» Work order: Return each record word for word, keeping none of its pictures.

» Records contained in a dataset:
+ + + + +

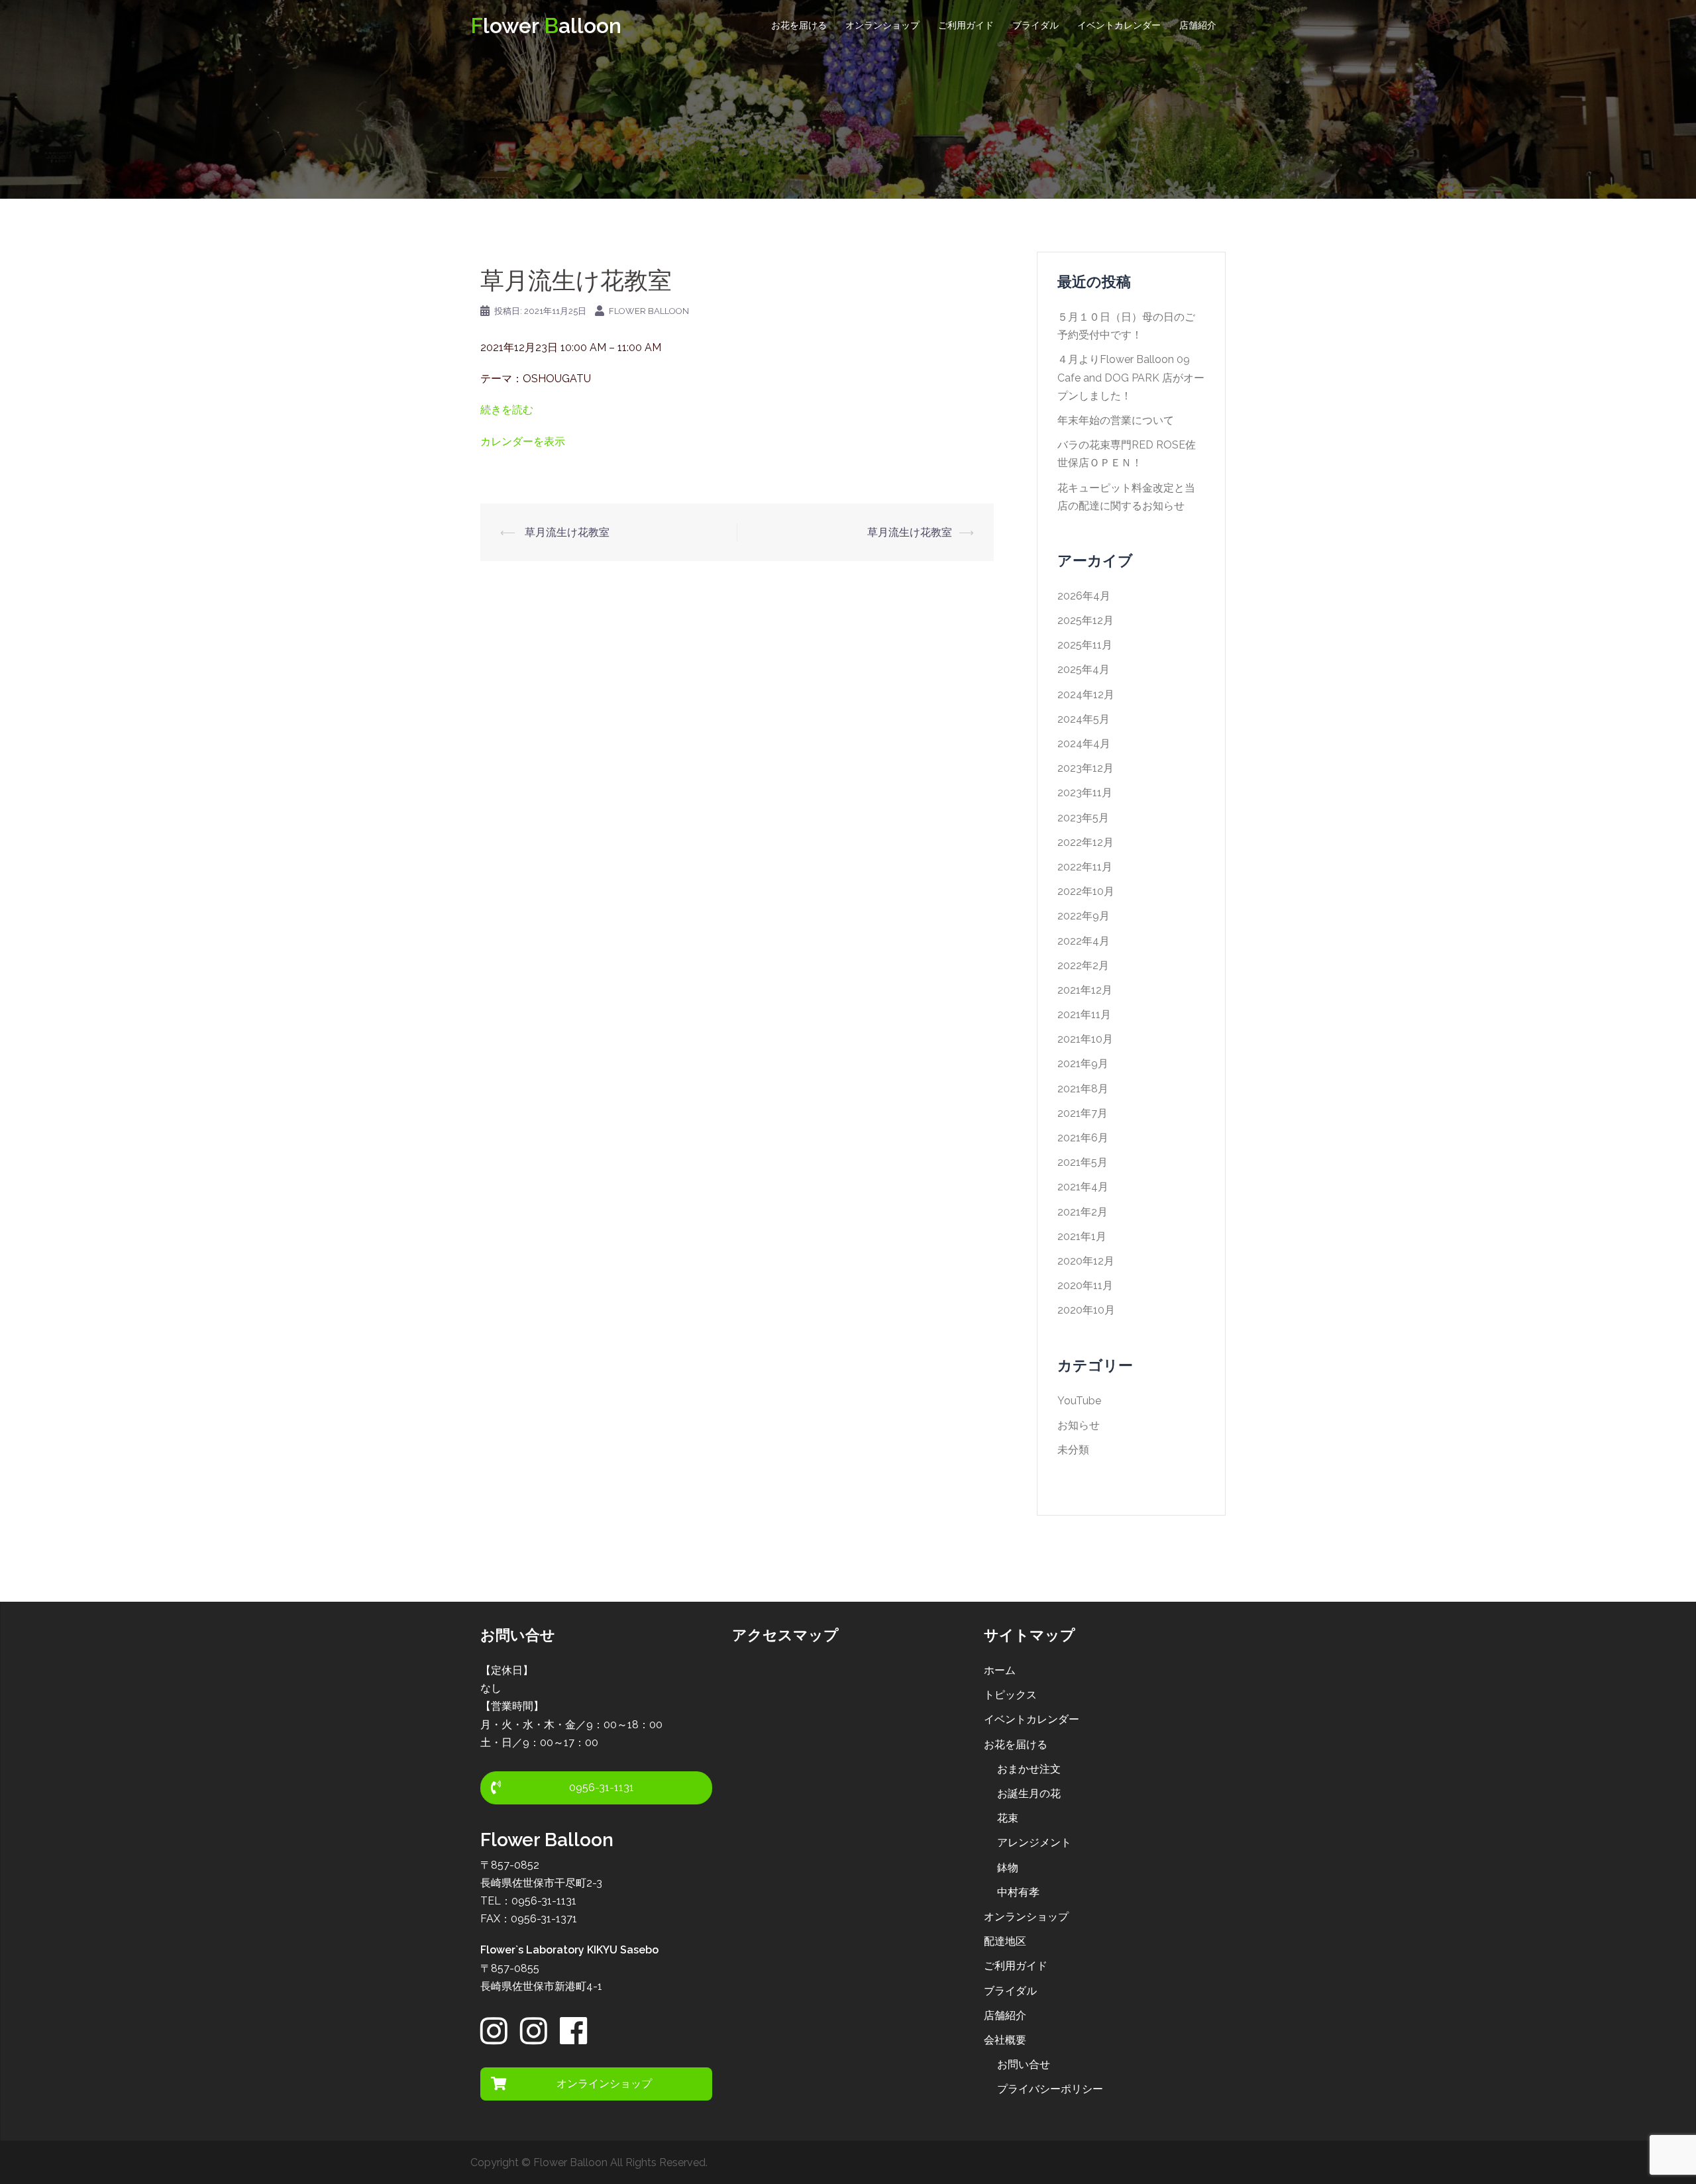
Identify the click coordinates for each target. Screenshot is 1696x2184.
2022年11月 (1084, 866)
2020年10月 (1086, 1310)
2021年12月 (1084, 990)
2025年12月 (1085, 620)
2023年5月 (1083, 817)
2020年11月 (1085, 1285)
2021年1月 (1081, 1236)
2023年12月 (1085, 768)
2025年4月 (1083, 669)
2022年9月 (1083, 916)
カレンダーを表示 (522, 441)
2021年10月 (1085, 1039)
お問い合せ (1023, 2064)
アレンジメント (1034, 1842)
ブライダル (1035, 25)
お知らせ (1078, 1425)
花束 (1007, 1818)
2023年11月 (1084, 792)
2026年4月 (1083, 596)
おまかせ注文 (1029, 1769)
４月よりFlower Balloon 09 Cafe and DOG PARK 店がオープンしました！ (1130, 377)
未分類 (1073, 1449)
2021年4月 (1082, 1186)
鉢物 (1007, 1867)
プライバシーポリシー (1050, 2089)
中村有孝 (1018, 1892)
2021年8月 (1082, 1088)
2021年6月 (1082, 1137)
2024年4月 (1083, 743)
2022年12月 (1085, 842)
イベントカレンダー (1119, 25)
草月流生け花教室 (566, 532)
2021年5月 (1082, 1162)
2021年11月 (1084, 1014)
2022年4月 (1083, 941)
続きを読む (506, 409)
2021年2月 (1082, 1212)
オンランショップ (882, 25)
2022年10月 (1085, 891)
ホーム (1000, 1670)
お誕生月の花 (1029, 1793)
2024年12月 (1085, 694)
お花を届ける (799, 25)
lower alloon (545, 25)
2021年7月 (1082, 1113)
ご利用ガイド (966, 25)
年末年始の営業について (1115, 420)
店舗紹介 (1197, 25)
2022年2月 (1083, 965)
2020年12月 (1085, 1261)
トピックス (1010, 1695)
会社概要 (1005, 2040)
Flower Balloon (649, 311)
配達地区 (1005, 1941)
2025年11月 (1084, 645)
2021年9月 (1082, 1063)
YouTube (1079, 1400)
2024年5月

+ + + + +

» Exercise response:
Identify the click coordinates for each target. Screenshot is 1696x2184.
2022年11月 (1084, 866)
2020年10月 (1086, 1310)
2021年12月 (1084, 990)
2025年12月 (1085, 620)
2023年5月 (1083, 817)
2020年11月 (1085, 1285)
2021年1月 (1081, 1236)
2023年12月 (1085, 768)
2025年4月 (1083, 669)
2022年9月 (1083, 916)
カレンダーを表示 (522, 441)
2021年10月 (1085, 1039)
お問い合せ (1023, 2064)
アレンジメント (1034, 1842)
ブライダル (1035, 25)
お知らせ (1078, 1425)
花束 (1007, 1818)
2023年11月 (1084, 792)
2026年4月 (1083, 596)
おまかせ注文 (1029, 1769)
４月よりFlower Balloon 09 Cafe and DOG PARK 店がオープンしました！ (1130, 377)
未分類 (1073, 1449)
2021年4月 (1082, 1186)
鉢物 (1007, 1867)
プライバシーポリシー (1050, 2089)
中村有孝 (1018, 1892)
2021年8月 (1082, 1088)
2021年6月 (1082, 1137)
2024年4月 (1083, 743)
2022年12月 (1085, 842)
イベントカレンダー (1119, 25)
草月流生け花教室 (566, 532)
2021年5月 (1082, 1162)
2021年11月 (1084, 1014)
2022年4月 (1083, 941)
続きを読む (506, 409)
2021年2月 (1082, 1212)
オンランショップ (882, 25)
2022年10月 (1085, 891)
ホーム (1000, 1670)
お誕生月の花 (1029, 1793)
2024年12月 (1085, 694)
お花を届ける (799, 25)
lower alloon (545, 25)
2021年7月 (1082, 1113)
ご利用ガイド (966, 25)
年末年始の営業について (1115, 420)
店舗紹介 (1197, 25)
2022年2月 (1083, 965)
2020年12月 (1085, 1261)
トピックス (1010, 1695)
会社概要 (1005, 2040)
Flower Balloon (649, 311)
配達地区 (1005, 1941)
2025年11月 (1084, 645)
2021年9月 (1082, 1063)
YouTube (1079, 1400)
2024年5月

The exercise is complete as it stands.